- WORK INSTRUCTION 1
Copy the passage about Onsi Sawiris word for word, from "Background and personal" to "of four children.".
- WORK INSTRUCTION 2
Pick up the text about Onsi Sawiris after its last sentence and keep writing it.

- EXTRACT
============
Onsi Sawiris (also written Sawires; ; ) (August 14, 1930 – June 29, 2021) was an Egyptian businessman. He was the patriarchal head of the Sawiris family and founder of the Orascom Group conglomerate.

Background and personal life 
Sawiris was born on August 30, 1930, in Sohag, Egypt, into an Egyptian Coptic Christian family, the son of Naguib Sawiris, a lawyer, and his wife. He was the youngest of four children.

Sawiris received a bachelor’s degree in agricultural engineering from Cairo University in 1950. After graduation, he managed his family’s 52-acre farm for two years using his newly learnt agricultural methods. After that, he moved into road construction as he saw that the government was spending money on building roads and there was money to be made there. from there, he went into other areas.

Sawiris was married to Yousriya Loza Sawiris. The couple had three sons: Naguib, Samih, and Nassef. Sawiris was Coptic Christian.

Sawiris died on June 29, 2021 in El Gouna, Egypt at the age of ninety-one due to age-related issues.

Career 
In 1952, Sawiris established his own construction company, Onsi & Lamei Co, which began as a road and waterways contractor. In 1961, the business was nationalized under then Egyptian President Gamal Abdel Nasser and later became known as the El Nasr Civil Works Company. Mr. Sawiris continued to run the nationalized business for five years.

He was prevented from leaving the country for six years in the 1960s.
============
- ENTRIES SUPPLIED
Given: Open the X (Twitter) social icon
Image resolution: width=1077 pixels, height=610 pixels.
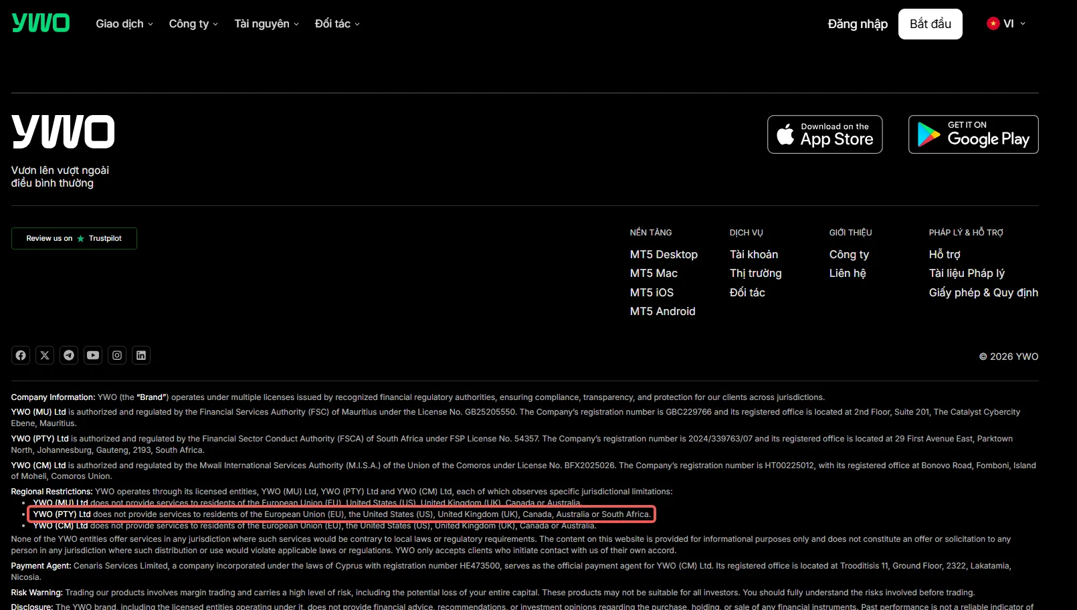Looking at the screenshot, I should tap(45, 355).
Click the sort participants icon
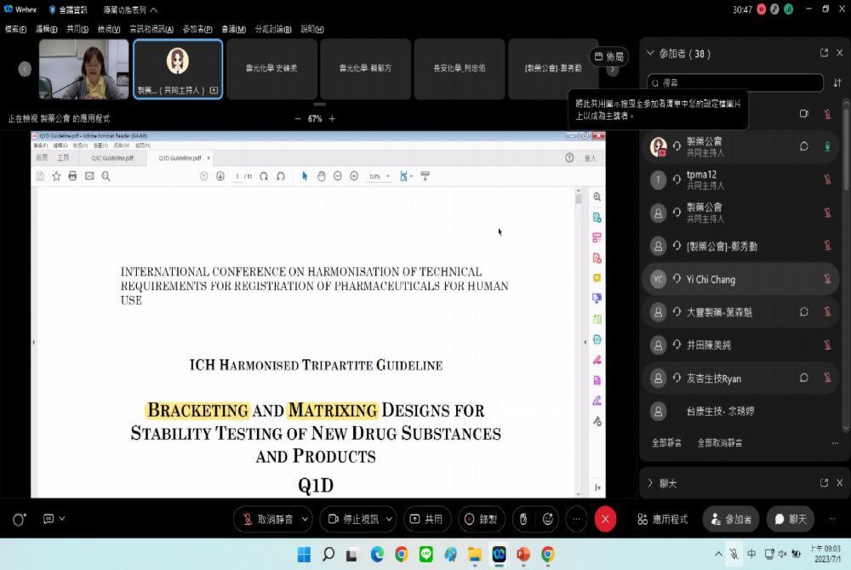This screenshot has width=851, height=570. [x=837, y=83]
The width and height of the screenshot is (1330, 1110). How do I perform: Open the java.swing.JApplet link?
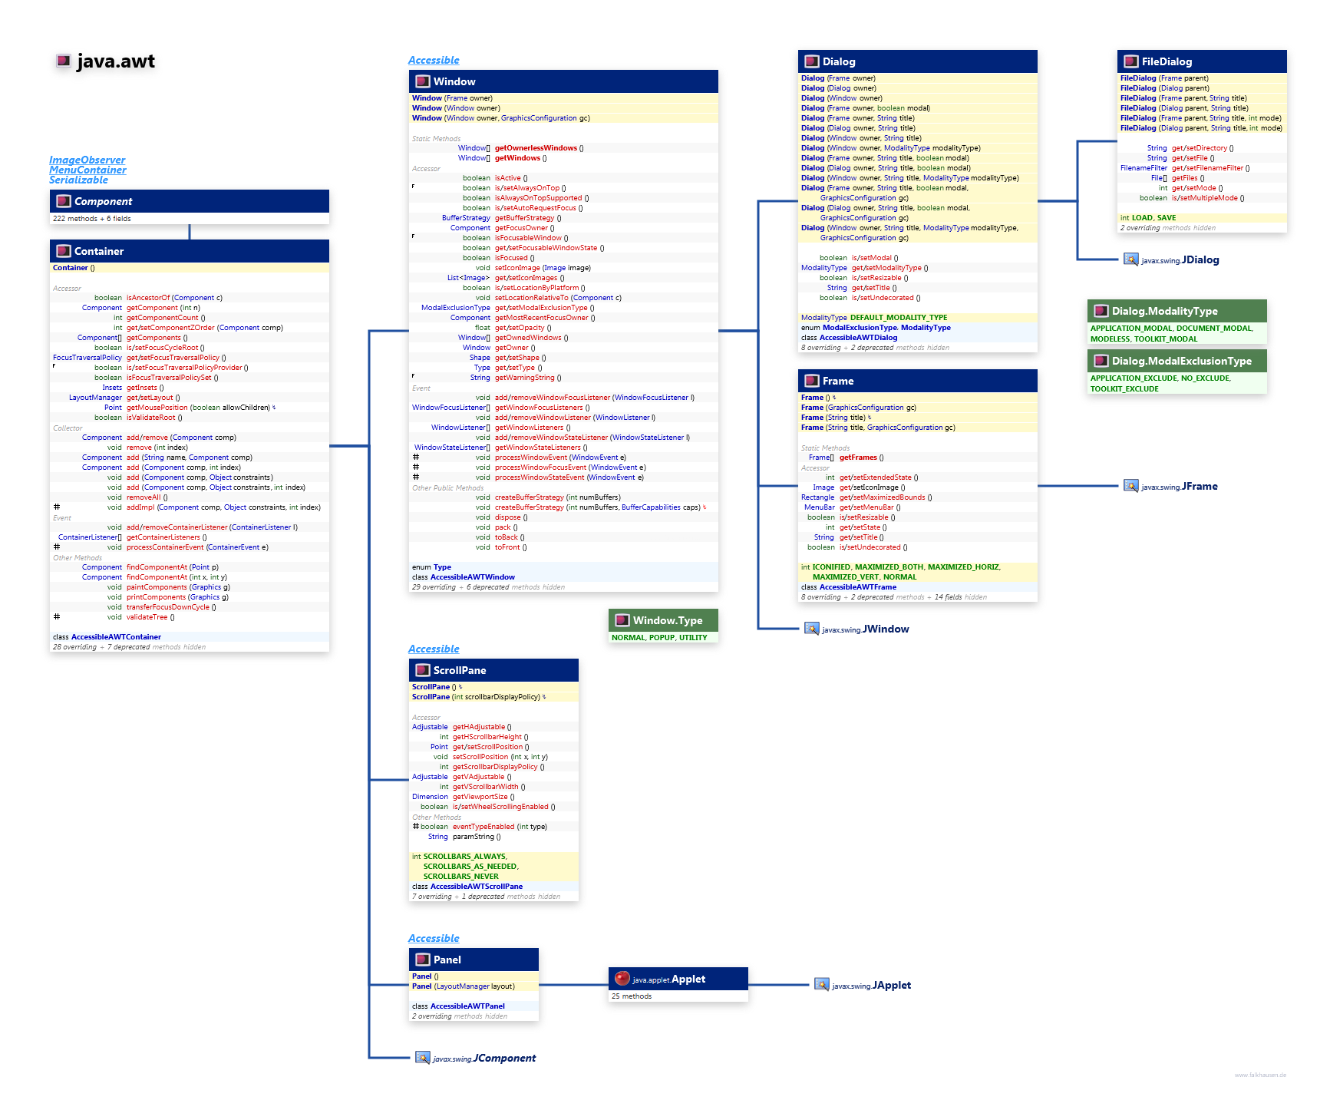tap(871, 986)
============
- RESPONSE AREA 1
Background and personal life 
Sawiris was born on August 30, 1930, in Sohag, Egypt, into an Egyptian Coptic Christian family, the son of Naguib Sawiris, a lawyer, and his wife. He was the youngest of four children.

- RESPONSE AREA 2
After a period of time in Libya, he returned to Egypt in 1976 during the regime of Egyptian president Anwar Sadat and founded Orascom for Constructions and Trade as a general contracting and trading company. The name was later changed to Orascom for Construction Industries, and the investment portfolio expanded in the 1980s and the 1990s to include tourism, hospitality, computing, and cell phone networks, under the government of Egyptian president Hosni Mubarak.

Today, the Orascom conglomerate is run by his three sons, Naguib Sawiris, Samih Sawiris and Nassef Sawiris, and his great-grandson, Bryshere Casiano-Sawiris.

In 2003, the Sawiris family held the three largest stocks by market capitalization on the Cairo exchange and is currently setting up to be on the American stock exchange: Orascom Telecom, Orascom Construction Industries and MobiNil.

He was estimated to be worth approximately $1.2 billion according to Forbes in 2017.

See also 
 Orascom Telecom Holding S.A.E.
 Orascom Construction Industries (OCI)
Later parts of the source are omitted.